When the going gets weird, the weird turn pro. - Hunter S. Thompson

20 December 2007

Music as a trigger for memory

She sent out for one of those short, plump little cakes called petites madeleines, which look as though they had been moulded in the fluted scallop of a pilgrim's shell. And soon, mechanically, weary after a dull day with the prospect of a depressing morrow, I raised to my lips a spoonful of the tea in which I had soaked a morsel of the cake. No sooner had the warm liquid, and the crumbs with it, touched my palate than a shudder ran through my whole body, and I stopped, intent upon the extraordinary changes that were taking place…at once the vicissitudes of life had become indifferent to me, its disasters innocuous, its brevity illusory…”

— Remembrance of Things Past, Volume 1: Swann's Way (Marcel Proust)
Proust's petite madeleine became so famous that "madeleine" is now cultural shorthand for anything (usually a sensory phenomenon) that triggers deep and involuntary recollection of memories.

As I'm getting older and have a constantly increasing reserve of stored memories to tap into, I'm finding that this phenomenon happens to me more and more, and especially with the senses of taste and smell. (Google "olfaction and memory" and you'll be paralyzed by the volume of current academic research on smell as a memory trigger.)

Yesterday it happened to me again. This time, music was the trigger.

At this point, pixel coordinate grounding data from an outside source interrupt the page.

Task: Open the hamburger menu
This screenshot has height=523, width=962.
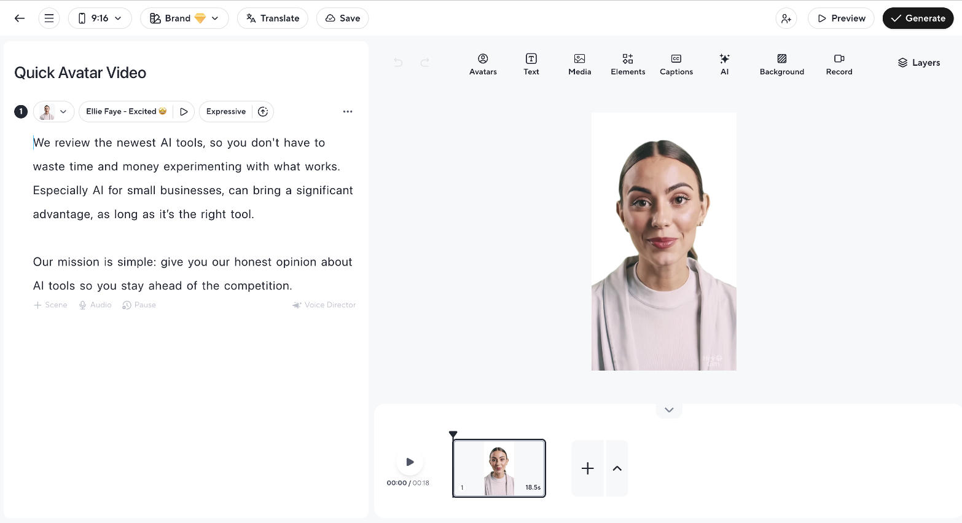Action: (x=49, y=18)
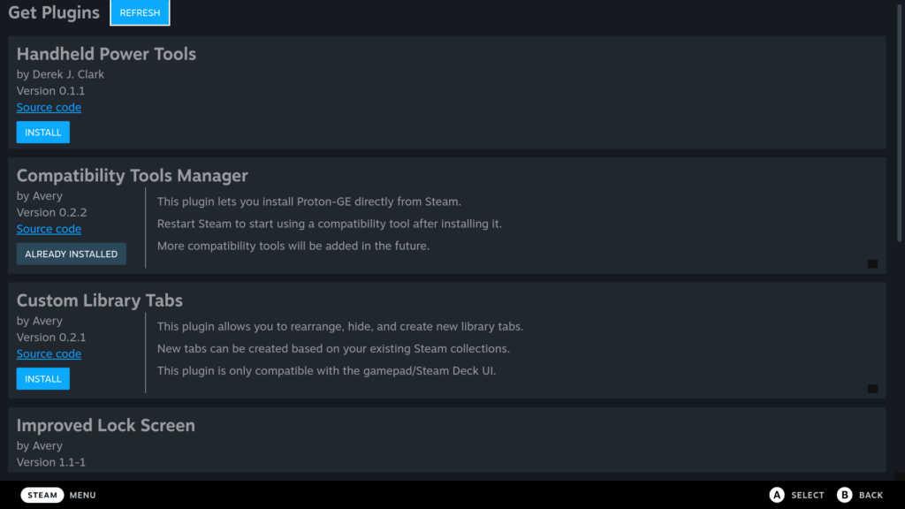The width and height of the screenshot is (905, 509).
Task: Open Custom Library Tabs source code link
Action: click(x=49, y=354)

I had stumbled across a good sale at a music store online and bought, among other things, copies of "Murmur" and "Reckoning", R.E.M.'s first two full-length albums on I.R.S. Records.

As a good alternative rock fan who was in high school and college down in North Carolina in the early 1980s when these records first came out -- compact discs were new, people; we still bought and played these things on vinyl -- I literally wore out more than one copy of each record.

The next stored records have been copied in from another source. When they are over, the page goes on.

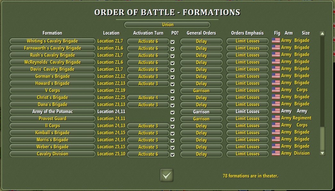Change Orders Emphasis for Kimball's Brigade
The width and height of the screenshot is (335, 191).
[x=247, y=133]
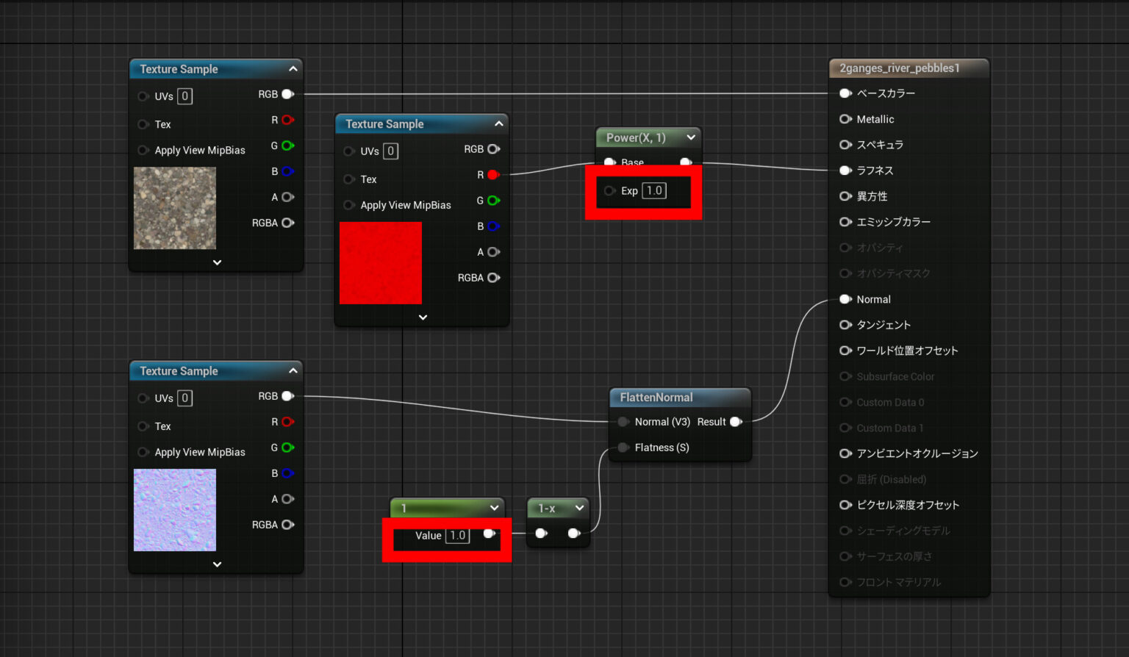Click the ラフネス input pin
1129x657 pixels.
[x=845, y=170]
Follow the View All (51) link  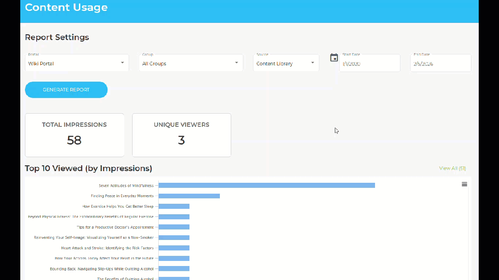point(452,168)
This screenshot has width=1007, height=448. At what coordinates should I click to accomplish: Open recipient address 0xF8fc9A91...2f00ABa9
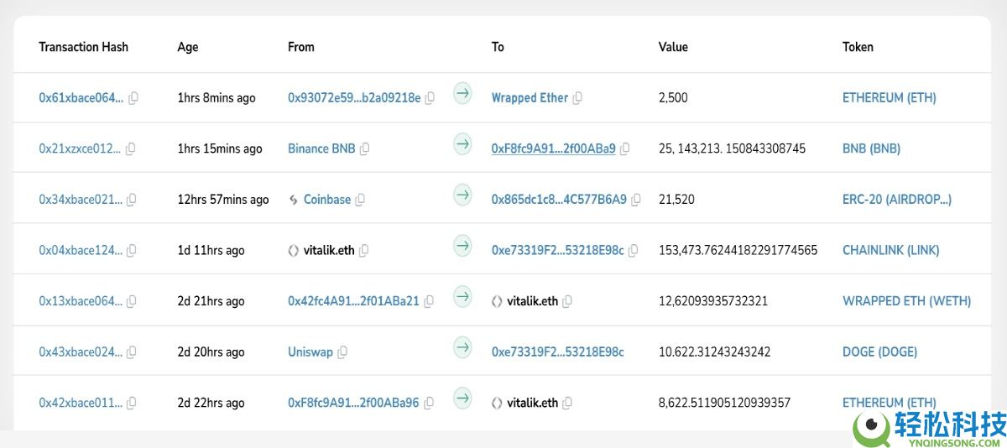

But I hadn't listened to these songs straight through, in album order (as I must have done countless times in various altered states) for years and years.

When I did -- yesterday morning, in my office, as it happens -- twenty-five years melted away in an instant.

And I was, just for a moment or two, no longer sitting in an office in a high-rent Manhattan skyscraper.

No. I was perched on the old couch in my crappy little apartment on Rosemary Street in Chapel Hill, with a glass of cheap Portuguese wine in my hand, surrounded by long-absent friends, in the fullness of deep and involuntary memory.